Walgreens and Walmart stores also received doses through the Federal Retail Pharmacy Program for COVID-19 Vaccination and were administering them on Friday, he said.

Among community pharmacies that had received doses, some started giving the shots on Friday, Vinson said. Others were waiting until next week while they trained staff and updated their paperwork.

"Some have had a lot of demand. Others haven't really had any demand or questions about it yet, and they're not advertising it yet," Vinson said. "It's all over the page."

Kavanaugh Pharmacy received its first shipment of the updated Moderna vaccine at 8:45 a.m. Friday, Pace, the co-owner said.

All the available appointment slots for the booster on Friday ended up getting filled, and most of the slots for Saturday had been filled by Friday afternoon, he said.

Appointments aren't necessary, however. The shots are also available to walk-in customers.

"There seems to be a lot of demand so far," Pace said. "That's encouraging to see."

The Health Department's local health units around the state will start administering the updated boosters next week, McNeill said.

Dr. Jennifer Dillaha, the department's director, said some of the doses the health units receive will be redistributed to other local health units as well as to pharmacies and other health care providers.

The department was waiting for more detailed guidance on issues that could come up, such as whether a recent covid-19 infection would affect when someone should receive a booster, she said.

"We're just wanting to make sure that our policies and paperwork reflect the guidance from the CDC," Dillaha said.

She said it's "very possible" that the boosters will help lessen the impact of the virus on the state.

"My hope with this booster dose, since it's a much better match for what's predominant, is that in general the people who get the primary series plus this booster dose will have the optimal protective immunity that can be gotten at this point," Dillaha said.

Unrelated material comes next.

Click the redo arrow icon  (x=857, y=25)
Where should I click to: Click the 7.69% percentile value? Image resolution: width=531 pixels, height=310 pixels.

Mercy Hospital Northwest Arkansas in Rogers, which received a shipment of the updated Pfizer vaccine on Thursday, plans to start administering the boosters at its primary care clinics next week, David Fortner, the hospital's pharmacy director and vice president for operations, said in an emailed statement.

"We expect demand for the booster to be similar to what we've seen with previous COVID vaccine recommendation updates," Fortner said.


Declining for the second day in a row, the number of covid-19 patients in Arkansas' hospitals fell Friday by four, to 291, dropping below the previous recent low of 294 that it reached on Aug. 20.

It was the smallest number of hospitalized since July 6.

The state's count of cases rose by 1,219.

While smaller by more than 100 than the increase on Thursday, it was larger by 38 than the one the previous Friday.

Already at its highest level since the week ending Aug. 5, the average daily increase in the state's case count over a rolling seven-day period rose to 990.

With new cases outpacing recoveries, the number of cases in the state that were considered active grew by 215, to 12,088, the first time it had been above 12,000 since Aug. 13.

State officials have linked the gradual upward trend in the state's new case numbers to a rise in infections among children after the start of the 2022-23 school year.

Health Department spokeswoman Meg Mirivel said Thursday that new cases "appear to be plateauing" among children under age 12 but were still increasing among children and teenagers age 12-18.

Dillaha said Friday that the decline in the number hospitalized likely reflects a slowdown in new infections among adults, who make up the bulk of hospitalized covid-19 patients.

"The cases among older adults and in general the adult population are all going down, in terms of what's been reported, so I'm assuming that reflects a general downward trend in the true number of cases out there," Dillaha said.

Pulaski County had the most new cases, 130, on Friday, followed by Washington County with 103 and Craighead County with 66.

The state's cumulative count of cases since March 2020 rose to 935,181.

After rising by two a day earlier, the number of covid-19 patients who were in intensive care fell by six, to 41, the smallest number since June 28.

The number on ventilators, which rose by three on Thursday, fell Friday by five, to nine, the first time it had been in the single digits since July 11.